AI · · · source (oneusefulthing.org)

Ethan Mollick's argument is that the way people get value from AI is changing shape. The chatbot, where you go back and forth in a conversation, is giving way to the agent, where you hand over a whole task and let it run. He backs this with measurement rather than mood. METR and the UK's AI Security Institute both track how long a task an AI can complete on its own, and both find the length growing at a better-than-exponential rate. Epoch put a price on one case: Opus 4.7 finished a piece of software work in about 14 hours that would have taken human engineers somewhere between two and seventeen weeks, at a compute cost of $251. In his own testing, Mollick watched Claude Fable work for nine and a half hours on a project a team would need more than a week to do.

Two findings about who benefits stand out. OpenAI's usage data shows a quarter of its own workers now run at least four agents every week, and non-technical departments like legal and HR are adopting them at rates close to the coding teams.
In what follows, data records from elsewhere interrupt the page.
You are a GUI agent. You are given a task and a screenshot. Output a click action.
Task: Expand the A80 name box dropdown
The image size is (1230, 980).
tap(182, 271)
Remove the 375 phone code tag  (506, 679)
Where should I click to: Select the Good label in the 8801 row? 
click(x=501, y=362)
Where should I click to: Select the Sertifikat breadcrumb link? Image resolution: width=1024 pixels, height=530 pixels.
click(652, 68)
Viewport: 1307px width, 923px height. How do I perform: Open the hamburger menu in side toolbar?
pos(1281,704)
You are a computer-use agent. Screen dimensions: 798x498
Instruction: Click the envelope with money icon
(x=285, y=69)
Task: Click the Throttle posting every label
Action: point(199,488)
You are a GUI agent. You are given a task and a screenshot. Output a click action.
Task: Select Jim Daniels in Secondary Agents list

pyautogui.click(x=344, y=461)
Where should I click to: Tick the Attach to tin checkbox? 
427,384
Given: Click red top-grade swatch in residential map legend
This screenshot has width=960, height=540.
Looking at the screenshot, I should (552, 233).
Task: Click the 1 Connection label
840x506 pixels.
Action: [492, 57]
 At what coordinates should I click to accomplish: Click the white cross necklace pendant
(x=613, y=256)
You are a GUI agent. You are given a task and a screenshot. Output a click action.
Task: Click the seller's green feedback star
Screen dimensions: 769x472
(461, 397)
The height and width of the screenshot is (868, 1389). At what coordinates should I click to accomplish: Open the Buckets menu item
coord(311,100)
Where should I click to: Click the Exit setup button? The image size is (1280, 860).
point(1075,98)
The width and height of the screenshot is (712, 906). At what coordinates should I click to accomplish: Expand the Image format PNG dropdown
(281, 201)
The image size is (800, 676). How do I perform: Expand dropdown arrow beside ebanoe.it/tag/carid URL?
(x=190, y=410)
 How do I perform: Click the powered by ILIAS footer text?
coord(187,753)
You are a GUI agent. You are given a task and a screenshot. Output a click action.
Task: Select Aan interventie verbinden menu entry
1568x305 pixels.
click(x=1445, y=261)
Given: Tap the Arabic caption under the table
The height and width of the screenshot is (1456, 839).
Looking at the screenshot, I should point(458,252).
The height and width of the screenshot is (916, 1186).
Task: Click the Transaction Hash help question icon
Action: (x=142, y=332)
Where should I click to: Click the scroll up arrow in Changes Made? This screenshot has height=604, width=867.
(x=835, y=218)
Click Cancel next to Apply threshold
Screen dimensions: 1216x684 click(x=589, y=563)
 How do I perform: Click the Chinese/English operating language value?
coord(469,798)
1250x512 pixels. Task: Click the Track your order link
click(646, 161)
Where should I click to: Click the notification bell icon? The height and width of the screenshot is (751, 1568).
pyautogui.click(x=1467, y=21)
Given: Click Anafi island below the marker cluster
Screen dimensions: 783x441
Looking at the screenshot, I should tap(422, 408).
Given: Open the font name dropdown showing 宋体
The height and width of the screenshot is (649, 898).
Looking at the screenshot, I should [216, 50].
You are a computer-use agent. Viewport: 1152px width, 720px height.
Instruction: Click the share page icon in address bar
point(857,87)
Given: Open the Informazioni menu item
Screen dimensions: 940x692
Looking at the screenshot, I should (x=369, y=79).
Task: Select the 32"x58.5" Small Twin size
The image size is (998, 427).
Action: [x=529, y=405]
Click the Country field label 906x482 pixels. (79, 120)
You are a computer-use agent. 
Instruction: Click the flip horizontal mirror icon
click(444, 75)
A separate study of people using Claude Code found that software engineers had roughly the same success rate as people from other professions; what predicted success was domain experience, not a technical background. The lesson is that knowing your own work well matters more than knowing how to code.

Mollick's uncomfortable conclusion is that institutions run at human speed and cannot keep pace with a capability curve that keeps bending upward, so the result is not a new steady state but continued turbulence. His piece is here.

Why it matters

If your team still treats AI as a chat window, the practical move is to start assigning discrete tasks to agents and judging the finished output, and to invest that skill in the people who know the work best, not only the engineers.